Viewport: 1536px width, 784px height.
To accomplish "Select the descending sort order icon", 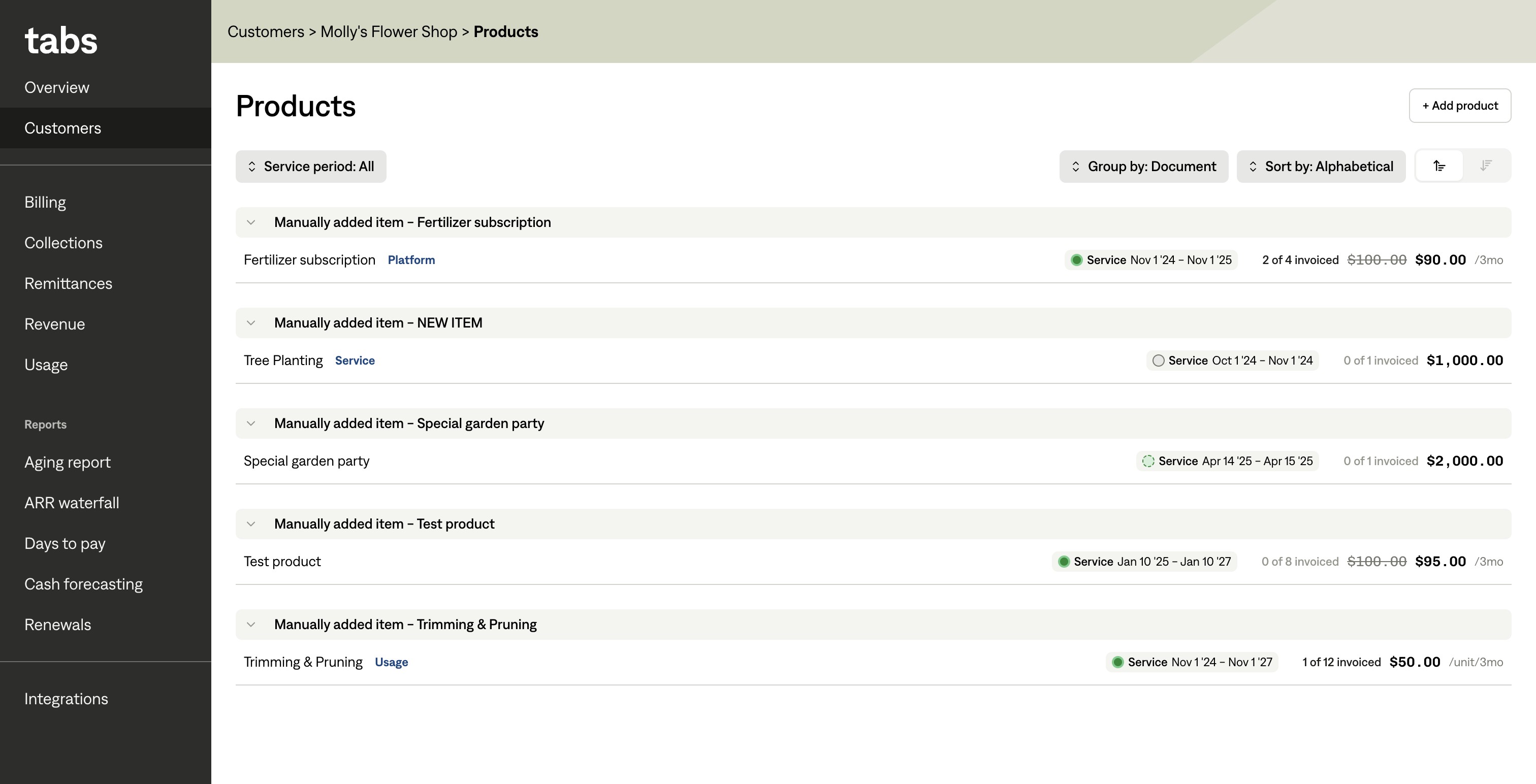I will [1485, 166].
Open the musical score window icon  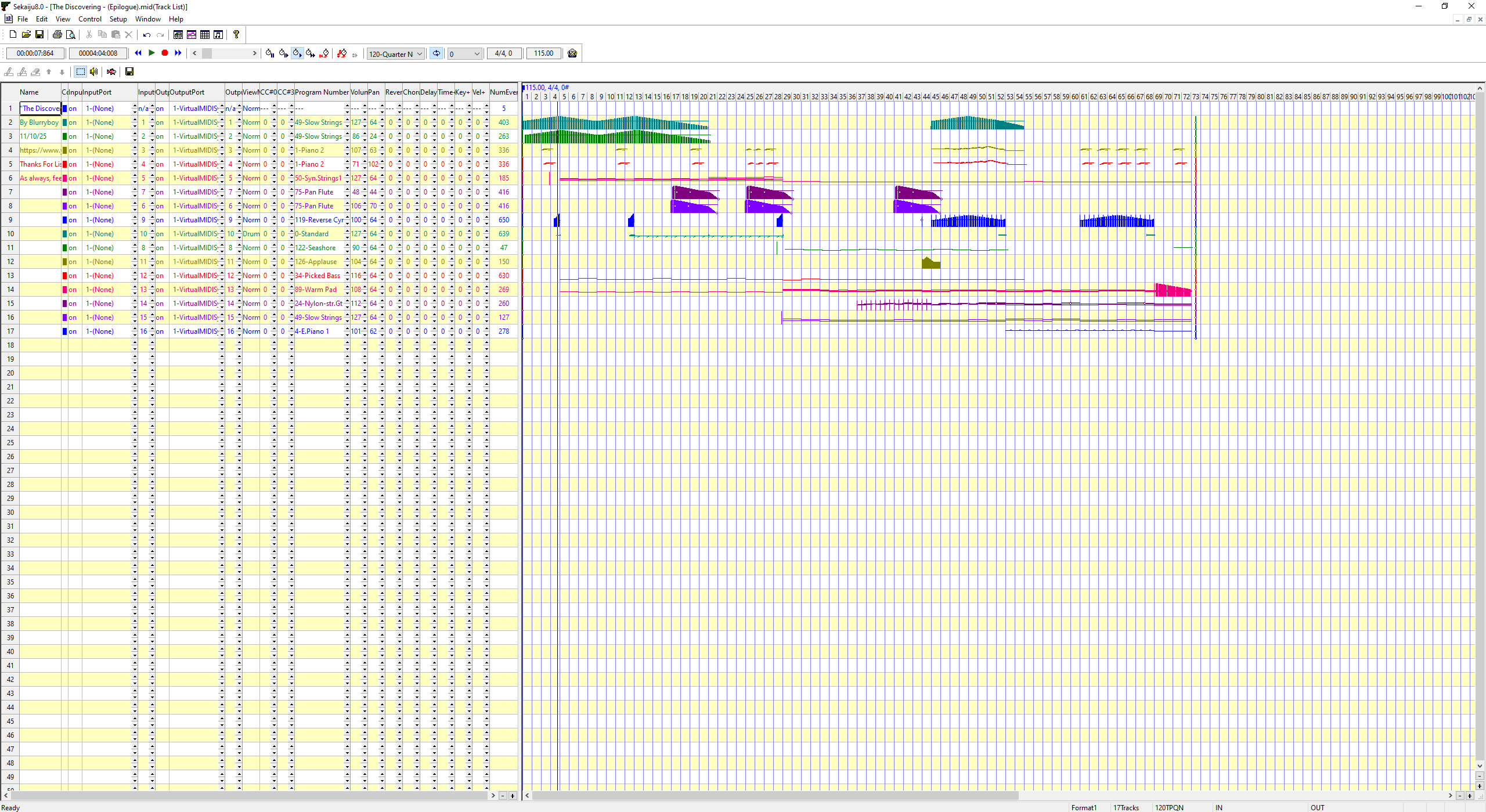coord(218,35)
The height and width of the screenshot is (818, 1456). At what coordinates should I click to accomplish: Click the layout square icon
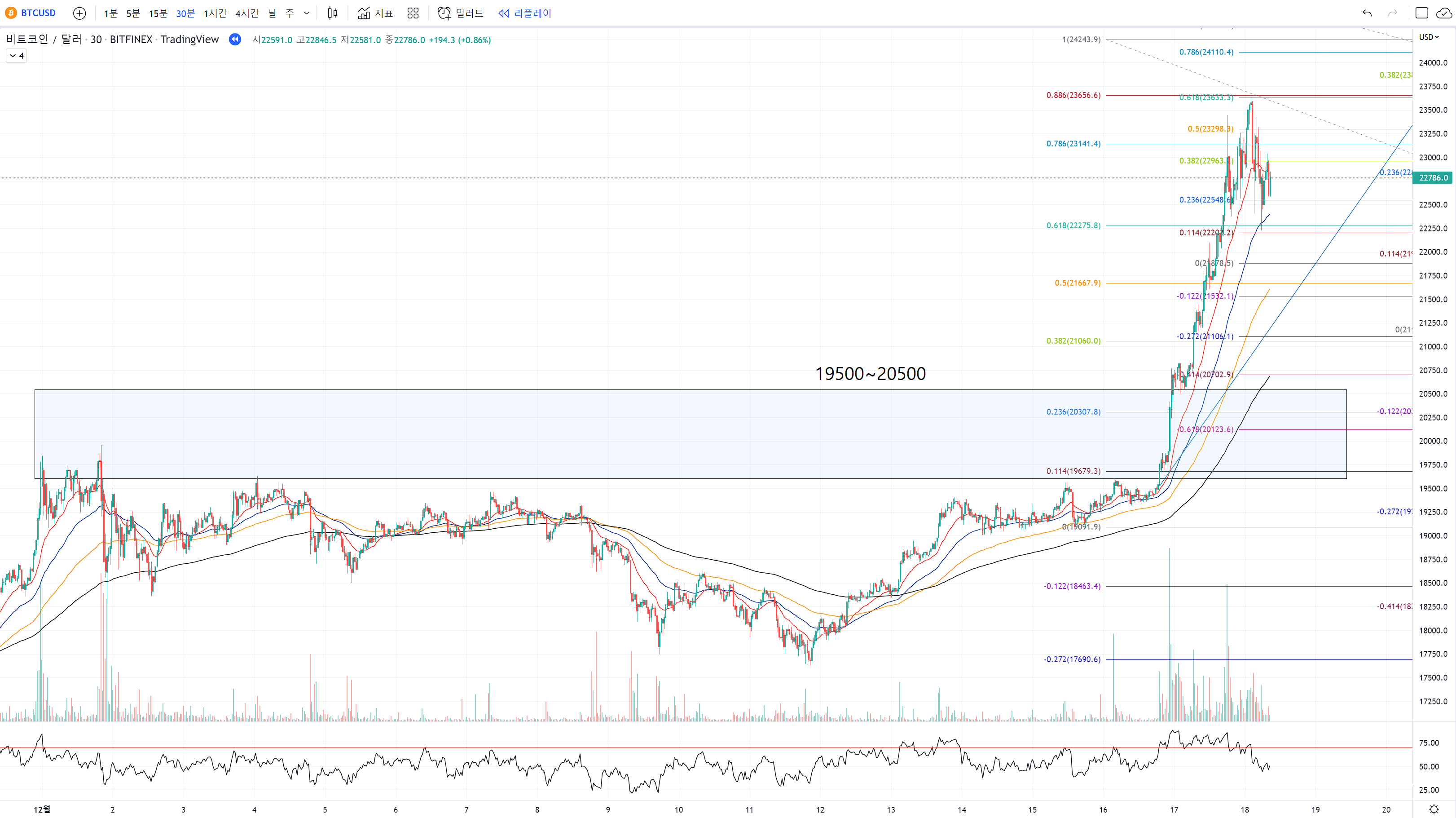click(1421, 13)
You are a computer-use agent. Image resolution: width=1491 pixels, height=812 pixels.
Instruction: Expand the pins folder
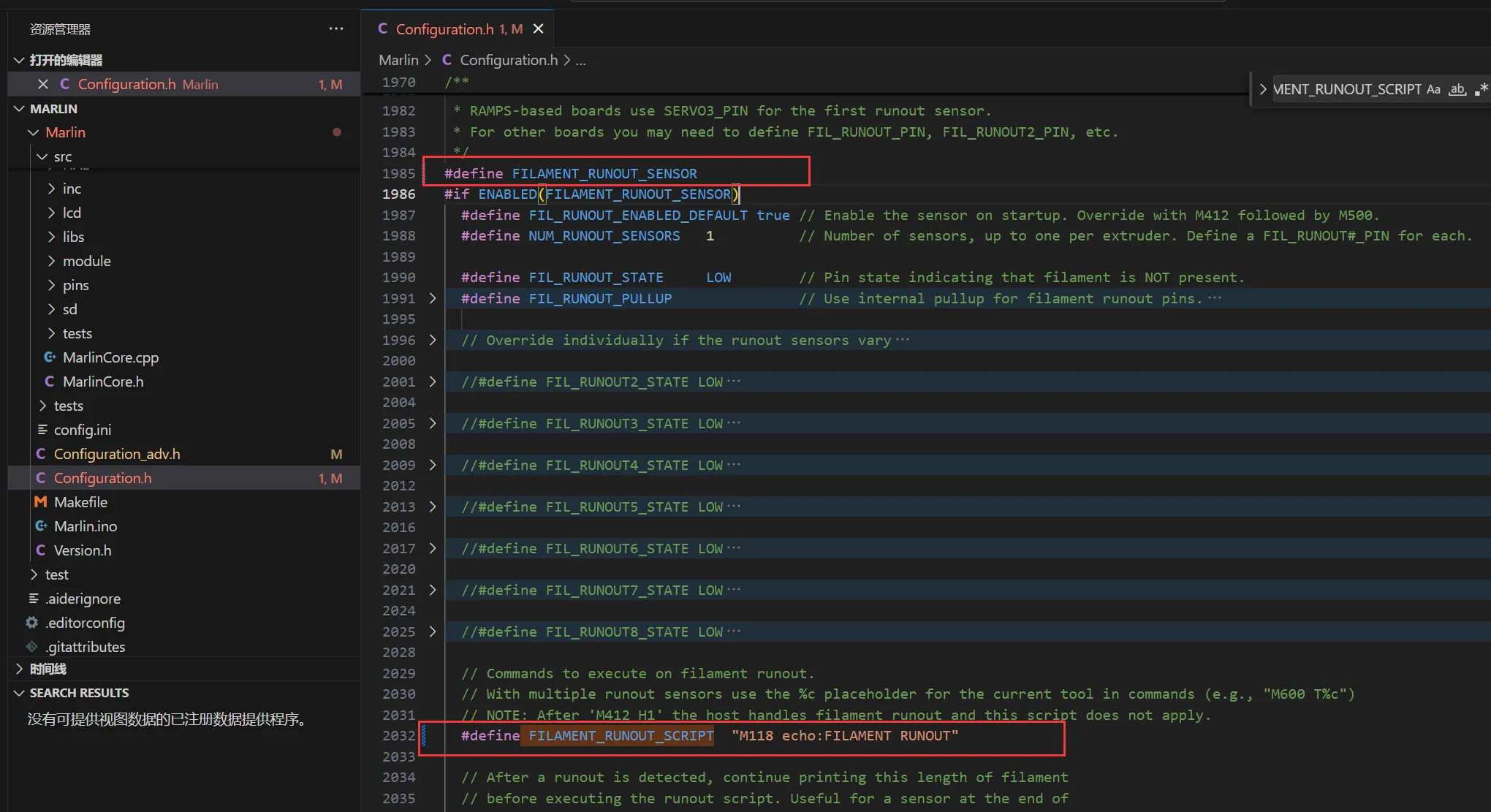75,285
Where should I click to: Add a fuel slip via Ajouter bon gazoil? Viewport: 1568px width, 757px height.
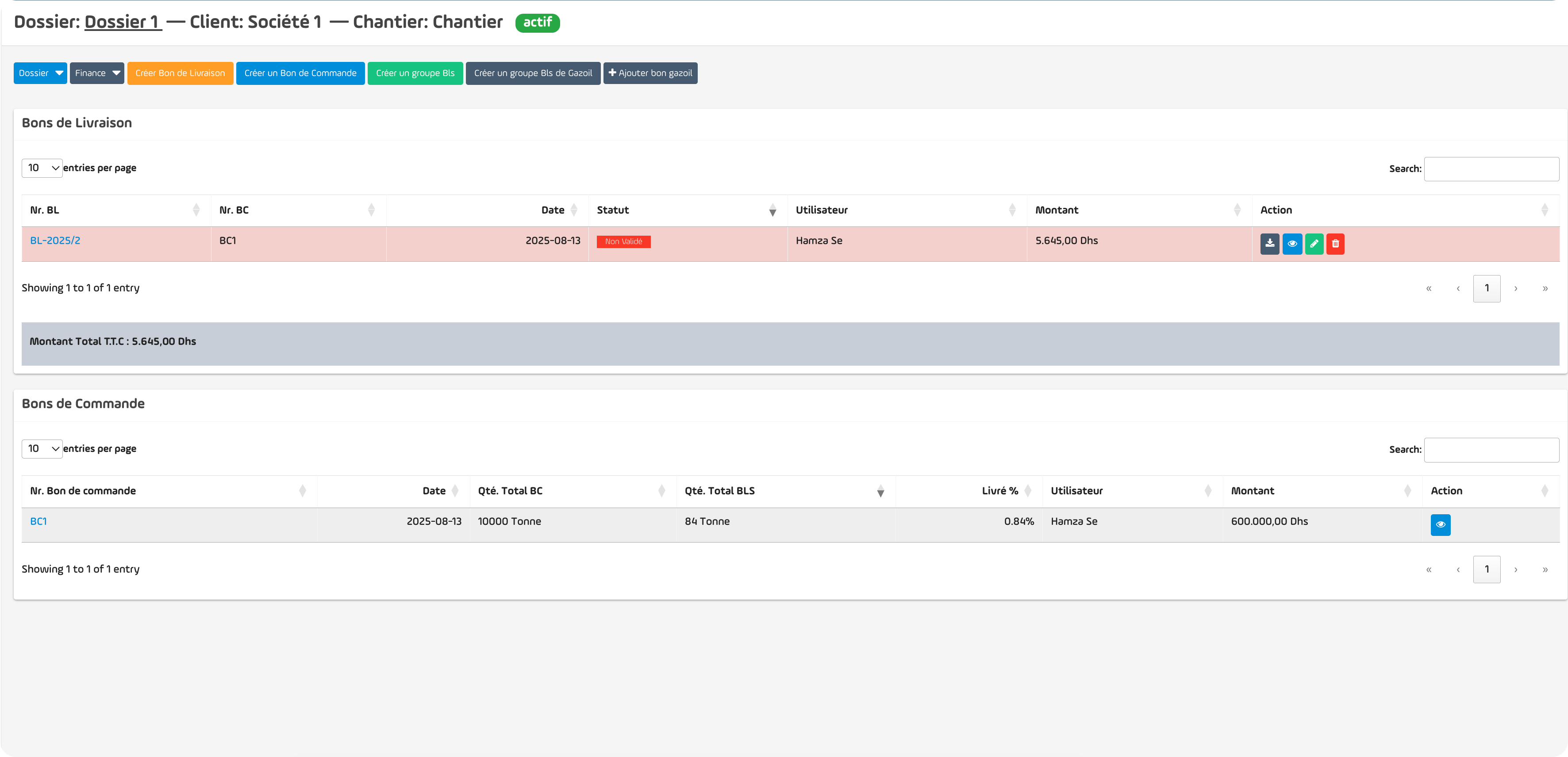[649, 73]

What needs to be done: From the line containing "The height and" to the last line of the entries, copy every line exactly, including both ends, and leave out the pictures.

Exercise result:
The height and width of the screenshot is (818, 1456). At what coordinates should I click to accomplish: Click the layout square icon
click(1421, 13)
You are a computer-use agent. Image resolution: width=1491 pixels, height=812 pixels.
Instruction: Expand the pins folder
75,285
Where should I click to: Add a fuel slip via Ajouter bon gazoil? Viewport: 1568px width, 757px height.
[649, 73]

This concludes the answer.